# What is the Air Wire connector?



## Truthman (Dec 13, 2008)

Hello all

I have a G wire receiver and was wondering where I can get the flat flex cable that plugs it into the QSI board. Anyone know a part number? I ordered some QSI units and decoders a while back and the dealer didn't ship that one thing, Been asking for it to be shipped for some time but no luck. It's too bad cuz I really like the dealer. It the connector that connects the G Wire receiver to the QSI board.


Thanks


----------



## Stan Cedarleaf (Jan 2, 2008)

Might give Mike Greenwood a call..... He's a QSI dealer....


----------



## paintjockey (Jan 3, 2008)

I think it's called a ribbon wire. It's supposed to come with the G wire card from QSI. Airwire uses the same exact thing when you have to split the board. Any dealer that sells Airwire would be able to order you one at a cost. They are kinda pricey for what they are though. Shame the dealer didn't send it like they should have.

Source material:
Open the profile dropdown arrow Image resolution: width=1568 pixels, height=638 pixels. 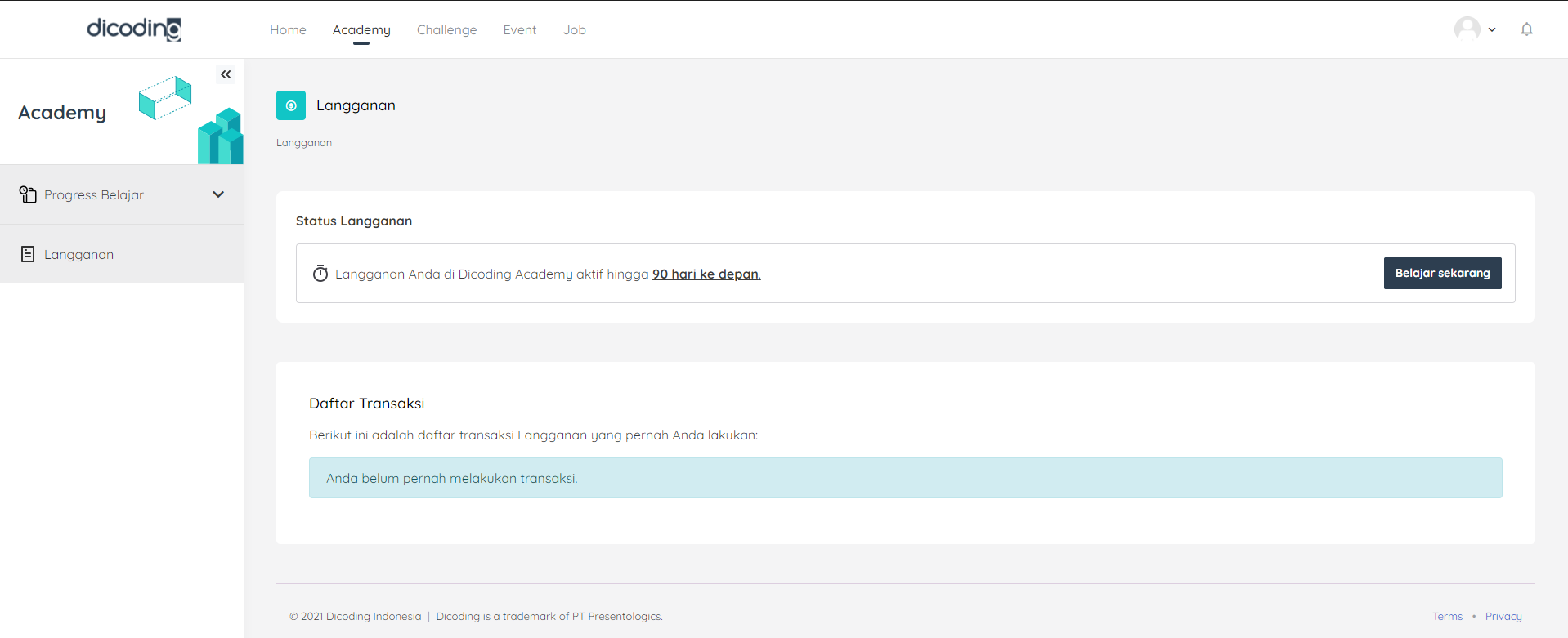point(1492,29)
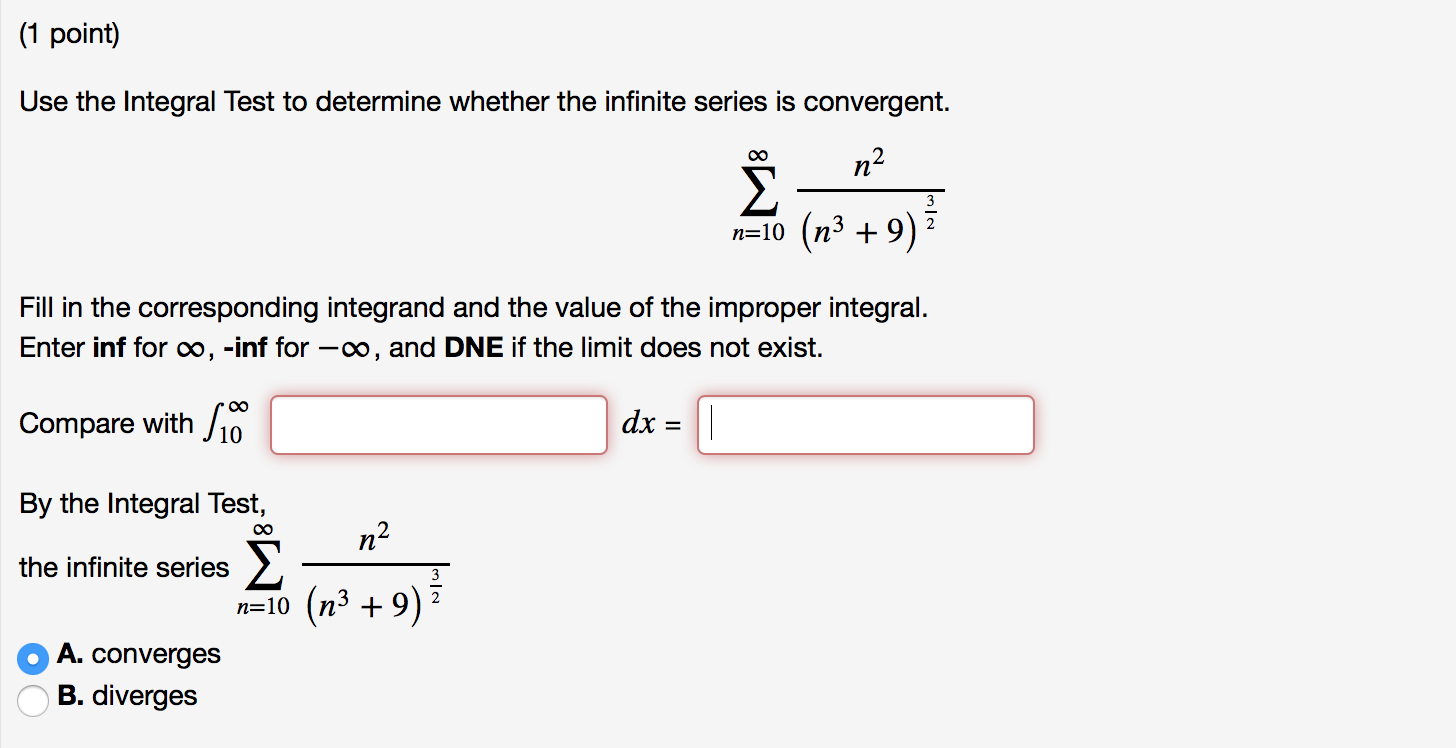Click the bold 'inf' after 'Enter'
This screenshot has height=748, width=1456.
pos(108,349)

Goal of the exercise:
Copy out the passage of the Air Wire connector thread from "I think it's" up to and including "they should have.".

Task output:
I think it's called a ribbon wire. It's supposed to come with the G wire card from QSI. Airwire uses the same exact thing when you have to split the board. Any dealer that sells Airwire would be able to order you one at a cost. They are kinda pricey for what they are though. Shame the dealer didn't send it like they should have.